That day, under wool-cloth shelters—no one wanted to stay in the stinking fish huts of the locals, even if it pissed down—two things happened that made Einar decide to send the Elk away.
The first seemed innocent enough. Pinleg was Odin's man—I found out why this day—and very devout, almost as deeply as Valknut. Whenever we made landfall, he would make a cairn of stones and decorate it with raven feathers, much frayed with use, that he kept for the purpose.
There were also Christ-followers—Martin the monk was now to be found sitting with them—and it had never been a problem. But that weasel of a monk knew what he was about and it was this day that made Einar realise what a danger he was and made me wish I had kept my blade edge-on to his tonsured head.
I was sitting, boiling leather strips to soften them and wrapping them round the metal rim of my shield before they hardened. Then I would tap them home with some rivet nails I had managed to get.

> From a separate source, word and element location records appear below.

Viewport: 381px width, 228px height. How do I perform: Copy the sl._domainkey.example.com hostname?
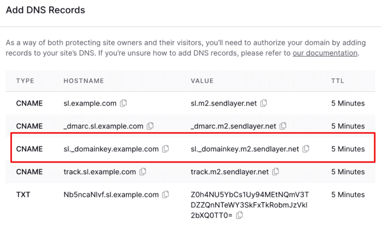pyautogui.click(x=165, y=149)
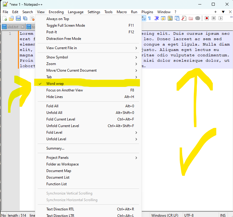Toggle Always on Top in View menu
This screenshot has height=217, width=233.
pyautogui.click(x=58, y=19)
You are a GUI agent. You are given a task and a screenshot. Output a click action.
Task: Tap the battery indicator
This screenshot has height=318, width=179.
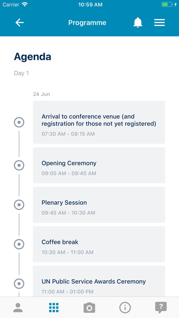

I had wanted to do this since the fight at St Otmund's chapel, when the boy's sword had bounced off the rim in a shower of sparks. The wild bounce of it had almost laid my cheek open, so I had decided then to give an enemy edge something to bite on rather than leap off.
Not that it had done that boy any good. I remembered the rain pooling in his open eyes and shivered, at which Hild placed her hand quietly on my shoulder. She was sitting behind me, braiding my hair, which had grown long and was falling in my eyes as I tried to work on the shield.
I felt the touch and tried not to let my face flame. The winks and nudges of the others, the first time she had done something like this—repairing rents in my cloak had made me wish she'd go away. Since then, I found myself enjoying her company. I was almost happy.
In fact, we exchanged smiles, her lips still chapped and swollen. She liked to be busy—it kept her from thinking too much. But nothing kept her from those moments of . . . absence . . . when her eyes rolled up and she was gone elsewhere. Into the dark.
Valknut said this sort of failing sounded to him like the falling sickness, for someone in the farm next to the one he was born on had it: a girl, he recalled. He said it was a disease that came from some Roman king, the one who was so great all the subsequent Roman kings took his name for their glory.
`She used to fall like a cut tree,' he remembered. 'Then she jerked and thrashed and foamed at the mouth, much like a man I once saw hit with an axe that laid his head open so that the inside fell out. But she was whole. Her family were used to it and all of them carried strips of leather to shove in her mouth, otherwise she would have bitten through her own tongue.'
But I did not think this was the same thing at all—or, if it was, it was a lesser version. Hild did not foam at the mouth or thrash. She just hugged herself and wailed and went away somewhere else.
I was enjoying the feeling of her at my hair as I tapped away at the shield and was aware, on the edge of my vision, that Pinleg was at his little cairn, reciting from memory the forty-eight names of Odin.
And Hring walked up to him, stood for a moment, then said, 'We think you should pull that down, for it is a heathen affront to good Christ-men.'
All those who heard it were so astonished they couldn't speak. I saw that all the Oathsworn's Christ-sworn, about a dozen of them, were standing apart, with Martin the monk lurking at their back. I saw, too, that he and Einar were looking at each other across the shingle, a battle of eyes as harsh as two rutting deer locking horns.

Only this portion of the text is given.